## Start Task material

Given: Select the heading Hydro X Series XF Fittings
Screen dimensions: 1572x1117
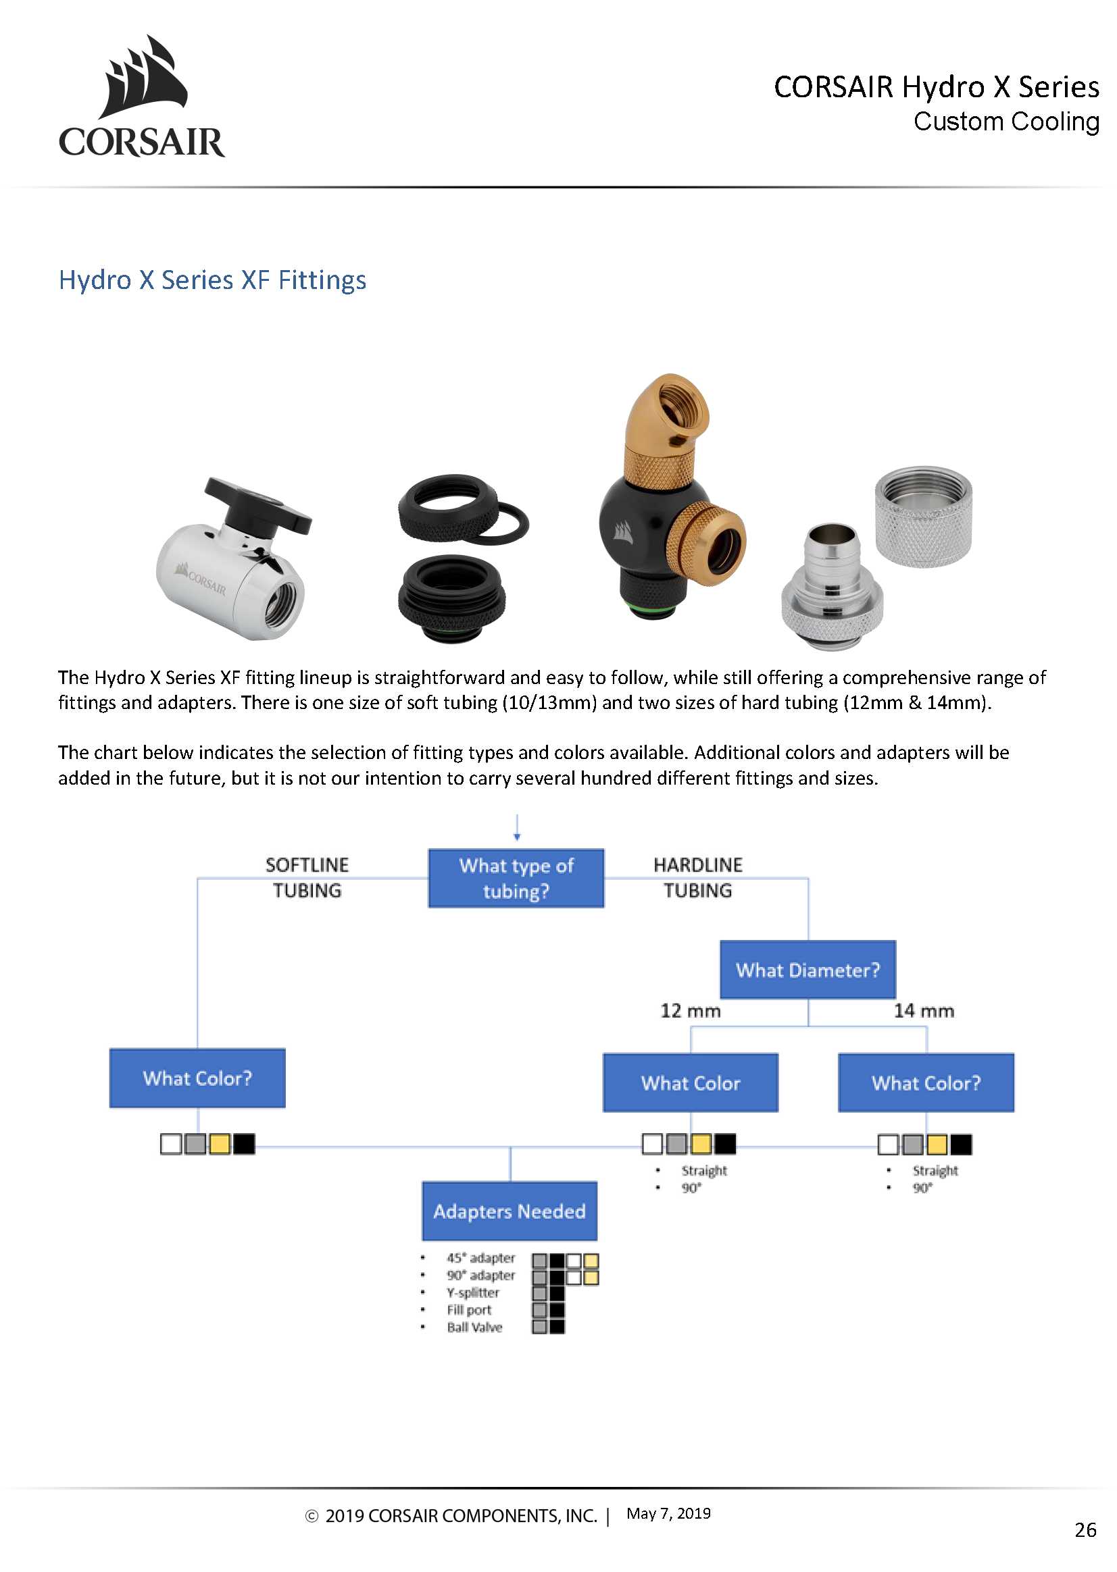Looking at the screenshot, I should [212, 280].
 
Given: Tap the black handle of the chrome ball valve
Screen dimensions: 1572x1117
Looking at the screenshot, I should [259, 505].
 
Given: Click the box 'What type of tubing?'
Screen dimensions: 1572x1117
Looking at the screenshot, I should [516, 878].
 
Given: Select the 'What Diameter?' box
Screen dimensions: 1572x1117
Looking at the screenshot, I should [808, 969].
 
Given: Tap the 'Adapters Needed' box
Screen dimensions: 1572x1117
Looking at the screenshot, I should [509, 1211].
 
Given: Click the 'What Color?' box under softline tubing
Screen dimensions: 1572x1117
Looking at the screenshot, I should [197, 1077].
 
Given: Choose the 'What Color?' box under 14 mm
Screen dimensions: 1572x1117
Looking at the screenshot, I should [926, 1082].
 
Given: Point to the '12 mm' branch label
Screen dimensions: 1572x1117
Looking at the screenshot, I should [690, 1010].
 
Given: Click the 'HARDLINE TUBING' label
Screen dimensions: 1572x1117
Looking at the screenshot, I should [697, 877].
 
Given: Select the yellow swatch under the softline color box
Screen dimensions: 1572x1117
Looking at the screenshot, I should [220, 1144].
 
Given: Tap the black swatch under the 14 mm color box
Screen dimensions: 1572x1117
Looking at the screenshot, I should [961, 1145].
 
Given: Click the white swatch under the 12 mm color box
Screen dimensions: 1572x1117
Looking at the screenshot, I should [652, 1144].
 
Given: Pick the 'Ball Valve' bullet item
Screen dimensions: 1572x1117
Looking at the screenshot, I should [474, 1328].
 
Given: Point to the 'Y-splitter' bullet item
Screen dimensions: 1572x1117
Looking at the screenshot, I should [473, 1292].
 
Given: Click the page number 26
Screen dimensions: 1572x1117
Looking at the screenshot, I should [1085, 1529].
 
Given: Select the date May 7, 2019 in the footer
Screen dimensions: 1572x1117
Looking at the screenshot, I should [668, 1513].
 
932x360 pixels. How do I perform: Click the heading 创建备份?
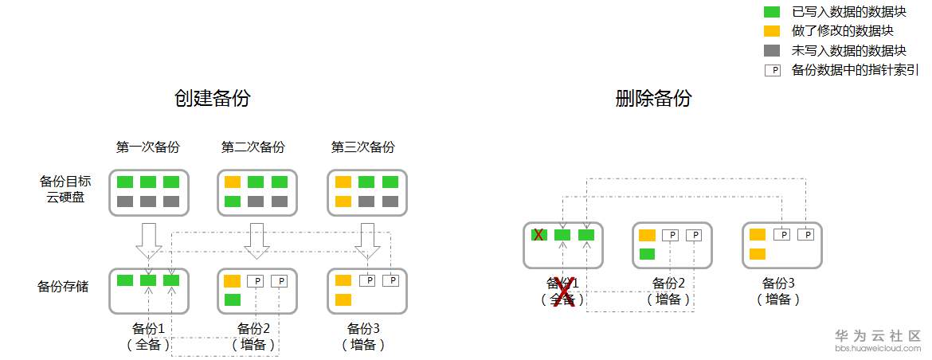point(212,99)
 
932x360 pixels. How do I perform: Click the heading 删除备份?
point(653,99)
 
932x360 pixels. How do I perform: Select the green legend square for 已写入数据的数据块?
point(772,12)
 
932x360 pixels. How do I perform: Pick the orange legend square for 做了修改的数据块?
point(772,31)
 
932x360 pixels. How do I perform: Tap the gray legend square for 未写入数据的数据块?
point(772,50)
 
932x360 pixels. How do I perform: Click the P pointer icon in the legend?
point(772,70)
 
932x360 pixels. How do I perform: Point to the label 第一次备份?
point(147,147)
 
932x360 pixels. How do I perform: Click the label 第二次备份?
point(253,147)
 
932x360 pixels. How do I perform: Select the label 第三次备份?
point(362,147)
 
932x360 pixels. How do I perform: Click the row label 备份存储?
point(63,286)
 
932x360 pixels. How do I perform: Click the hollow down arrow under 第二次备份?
point(256,240)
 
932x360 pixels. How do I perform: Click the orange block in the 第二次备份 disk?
point(233,182)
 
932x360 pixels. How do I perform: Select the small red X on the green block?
point(538,234)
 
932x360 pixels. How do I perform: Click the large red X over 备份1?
point(564,292)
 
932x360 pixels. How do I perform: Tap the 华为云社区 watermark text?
point(877,335)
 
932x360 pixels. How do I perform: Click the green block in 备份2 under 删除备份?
point(647,254)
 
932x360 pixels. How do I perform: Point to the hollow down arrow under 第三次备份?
point(367,240)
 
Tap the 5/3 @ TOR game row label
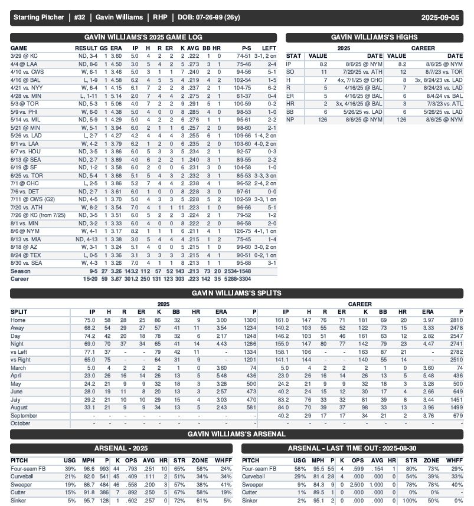coord(22,103)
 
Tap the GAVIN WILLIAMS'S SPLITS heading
coord(236,293)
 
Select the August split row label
coord(21,407)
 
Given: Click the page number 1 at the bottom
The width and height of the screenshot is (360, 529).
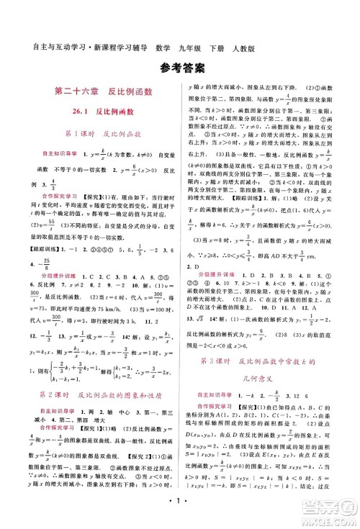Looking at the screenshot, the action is (180, 515).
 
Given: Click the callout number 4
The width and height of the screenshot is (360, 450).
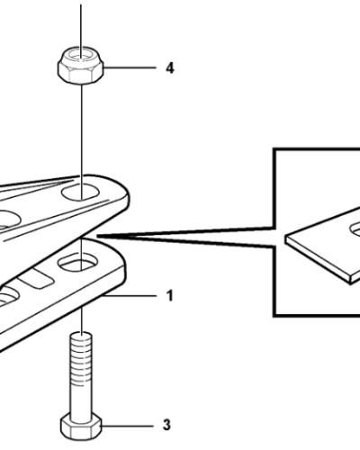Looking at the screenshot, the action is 170,68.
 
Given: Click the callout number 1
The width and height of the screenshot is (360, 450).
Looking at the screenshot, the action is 170,296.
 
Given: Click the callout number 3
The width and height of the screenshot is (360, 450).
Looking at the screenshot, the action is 166,425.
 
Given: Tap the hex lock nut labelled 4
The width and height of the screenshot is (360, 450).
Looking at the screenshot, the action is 81,65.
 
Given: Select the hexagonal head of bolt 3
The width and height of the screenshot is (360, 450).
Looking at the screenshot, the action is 81,426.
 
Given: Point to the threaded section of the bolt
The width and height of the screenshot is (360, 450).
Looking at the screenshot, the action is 81,358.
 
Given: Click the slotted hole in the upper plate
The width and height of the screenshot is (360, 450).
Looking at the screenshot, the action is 80,193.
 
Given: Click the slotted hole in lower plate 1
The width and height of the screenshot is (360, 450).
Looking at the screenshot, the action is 77,262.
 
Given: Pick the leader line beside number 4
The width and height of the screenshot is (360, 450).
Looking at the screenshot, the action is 130,68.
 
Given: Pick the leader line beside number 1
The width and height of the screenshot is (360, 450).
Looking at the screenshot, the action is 130,296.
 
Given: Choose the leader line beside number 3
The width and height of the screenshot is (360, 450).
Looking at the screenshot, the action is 128,426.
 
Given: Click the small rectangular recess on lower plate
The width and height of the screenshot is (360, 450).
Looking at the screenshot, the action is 37,279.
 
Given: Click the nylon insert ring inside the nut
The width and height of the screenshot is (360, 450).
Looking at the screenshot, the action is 80,55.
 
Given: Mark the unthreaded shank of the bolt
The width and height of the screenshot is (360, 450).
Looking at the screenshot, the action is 81,399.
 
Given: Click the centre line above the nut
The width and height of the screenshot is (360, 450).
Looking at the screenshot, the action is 80,27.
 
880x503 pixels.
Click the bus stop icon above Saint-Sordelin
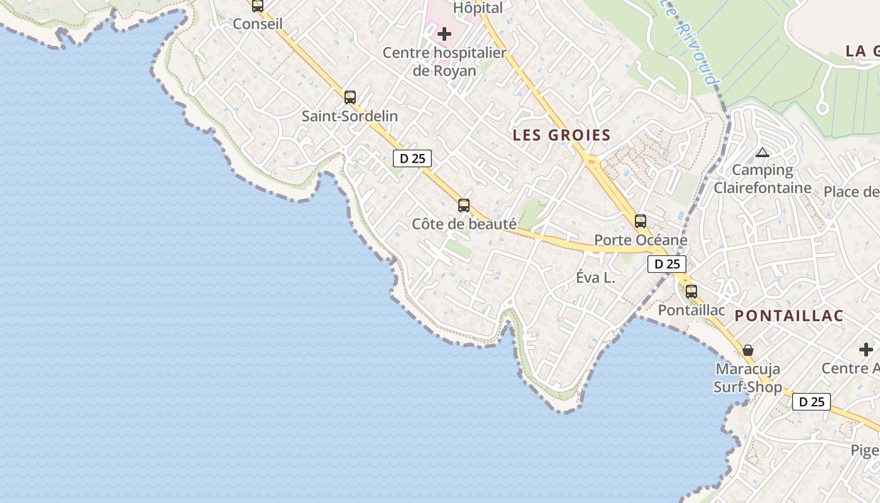tap(350, 97)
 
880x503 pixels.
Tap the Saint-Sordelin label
tap(349, 116)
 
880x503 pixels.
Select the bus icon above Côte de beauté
tap(464, 205)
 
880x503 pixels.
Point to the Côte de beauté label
tap(464, 224)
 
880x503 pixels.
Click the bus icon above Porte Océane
tap(641, 221)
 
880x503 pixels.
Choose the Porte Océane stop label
tap(641, 240)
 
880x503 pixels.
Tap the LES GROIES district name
tap(561, 135)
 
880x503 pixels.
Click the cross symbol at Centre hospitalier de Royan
tap(444, 33)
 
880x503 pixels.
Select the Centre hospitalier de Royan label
tap(444, 62)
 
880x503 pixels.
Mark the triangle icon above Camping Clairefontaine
tap(762, 152)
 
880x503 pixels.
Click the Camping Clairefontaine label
tap(762, 179)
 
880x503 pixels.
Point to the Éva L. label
tap(595, 277)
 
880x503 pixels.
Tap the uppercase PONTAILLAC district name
tap(789, 316)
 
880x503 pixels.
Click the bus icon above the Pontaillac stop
tap(691, 292)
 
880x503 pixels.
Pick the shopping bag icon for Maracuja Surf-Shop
tap(748, 350)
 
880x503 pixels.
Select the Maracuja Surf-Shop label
tap(748, 378)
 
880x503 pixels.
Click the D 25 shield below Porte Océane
tap(667, 264)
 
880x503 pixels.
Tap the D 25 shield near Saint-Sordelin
tap(412, 158)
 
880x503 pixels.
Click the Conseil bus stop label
tap(258, 24)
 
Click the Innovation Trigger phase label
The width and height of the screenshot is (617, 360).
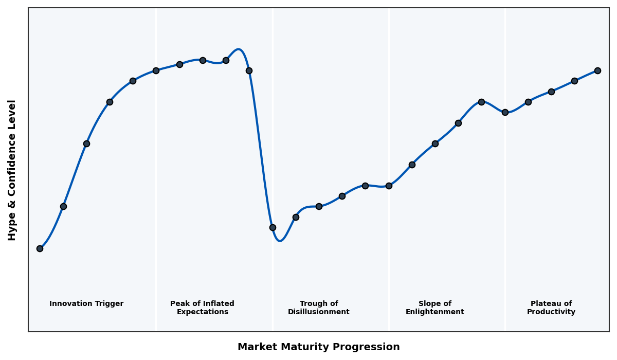coord(86,304)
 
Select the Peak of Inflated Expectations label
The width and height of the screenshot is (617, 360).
coord(202,308)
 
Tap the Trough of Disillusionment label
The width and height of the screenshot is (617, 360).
coord(319,308)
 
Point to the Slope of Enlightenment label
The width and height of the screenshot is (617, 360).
coord(435,308)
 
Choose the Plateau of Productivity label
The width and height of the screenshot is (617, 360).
coord(551,308)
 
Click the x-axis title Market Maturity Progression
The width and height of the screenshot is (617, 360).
coord(318,347)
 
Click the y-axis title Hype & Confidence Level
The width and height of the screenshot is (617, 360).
coord(12,170)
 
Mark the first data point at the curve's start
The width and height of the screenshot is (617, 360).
coord(40,248)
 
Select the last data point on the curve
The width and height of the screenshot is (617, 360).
coord(597,70)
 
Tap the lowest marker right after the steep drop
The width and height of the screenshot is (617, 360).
coord(273,227)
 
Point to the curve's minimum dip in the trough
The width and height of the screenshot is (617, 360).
coord(280,240)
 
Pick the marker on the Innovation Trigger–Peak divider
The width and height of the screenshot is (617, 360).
coord(156,70)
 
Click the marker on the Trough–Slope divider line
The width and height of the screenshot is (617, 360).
coord(389,186)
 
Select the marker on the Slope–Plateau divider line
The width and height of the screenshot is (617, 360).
coord(505,112)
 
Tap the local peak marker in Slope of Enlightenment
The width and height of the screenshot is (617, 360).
coord(481,102)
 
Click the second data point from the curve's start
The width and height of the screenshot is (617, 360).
coord(63,206)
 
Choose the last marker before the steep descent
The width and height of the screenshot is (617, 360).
coord(249,70)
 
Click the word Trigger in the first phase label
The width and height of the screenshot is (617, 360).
coord(109,304)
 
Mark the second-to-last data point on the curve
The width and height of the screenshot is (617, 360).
coord(574,81)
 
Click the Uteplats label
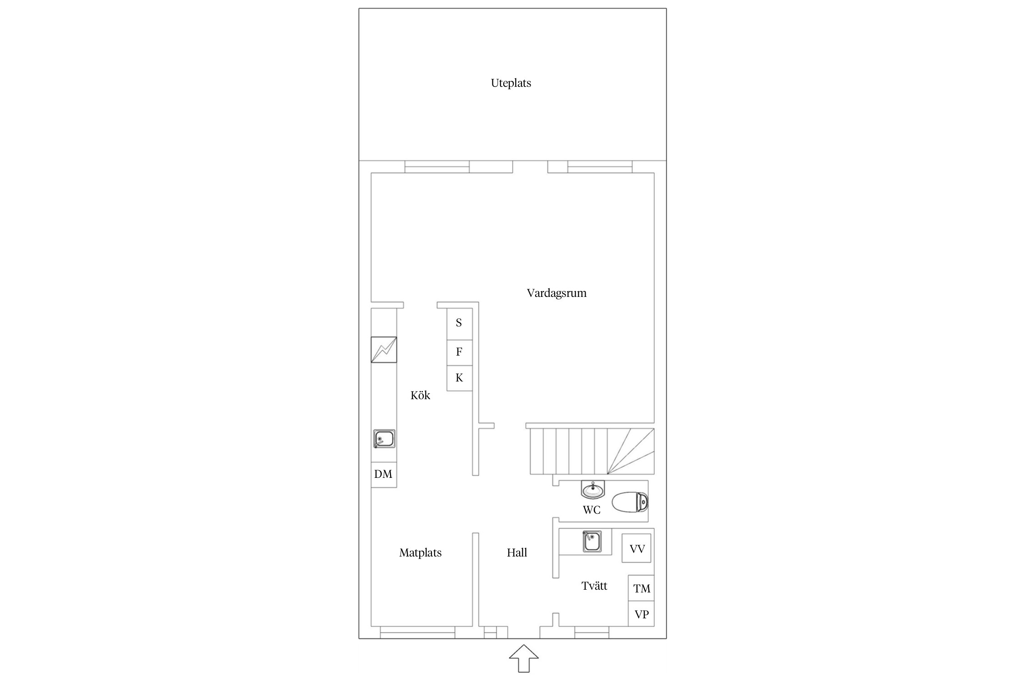coord(511,83)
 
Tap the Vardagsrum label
coord(557,293)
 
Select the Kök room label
coord(420,395)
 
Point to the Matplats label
coord(420,553)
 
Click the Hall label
coord(517,552)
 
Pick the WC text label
coord(592,510)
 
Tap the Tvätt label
coord(594,586)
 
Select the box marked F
coord(459,353)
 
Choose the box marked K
coord(459,378)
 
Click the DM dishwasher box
coord(384,475)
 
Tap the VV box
coord(637,549)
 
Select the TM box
coord(641,588)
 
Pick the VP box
coord(641,614)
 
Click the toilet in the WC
coord(630,502)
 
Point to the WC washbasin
coord(593,489)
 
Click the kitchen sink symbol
coord(384,439)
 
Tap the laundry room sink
coord(592,542)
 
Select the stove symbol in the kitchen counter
coord(384,350)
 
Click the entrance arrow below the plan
coord(524,658)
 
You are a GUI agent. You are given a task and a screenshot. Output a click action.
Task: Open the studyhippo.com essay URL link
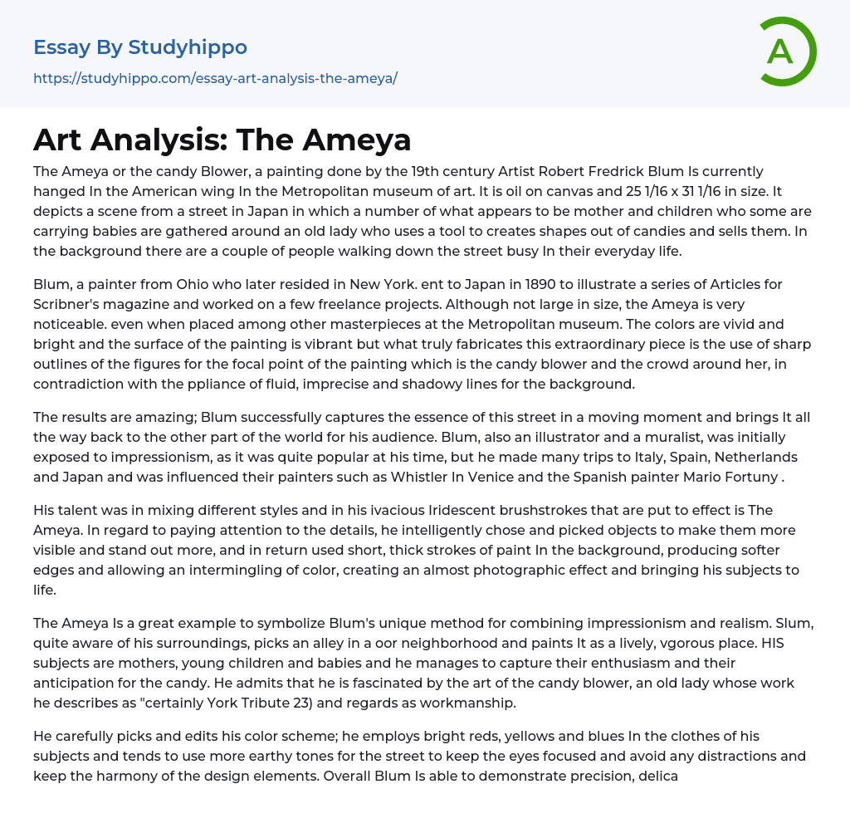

## End Task material

_Aim of the exercise_.
Determine how many lines in the material contain the word "above". Reply with the number alone.

_Solution for this problem_.
6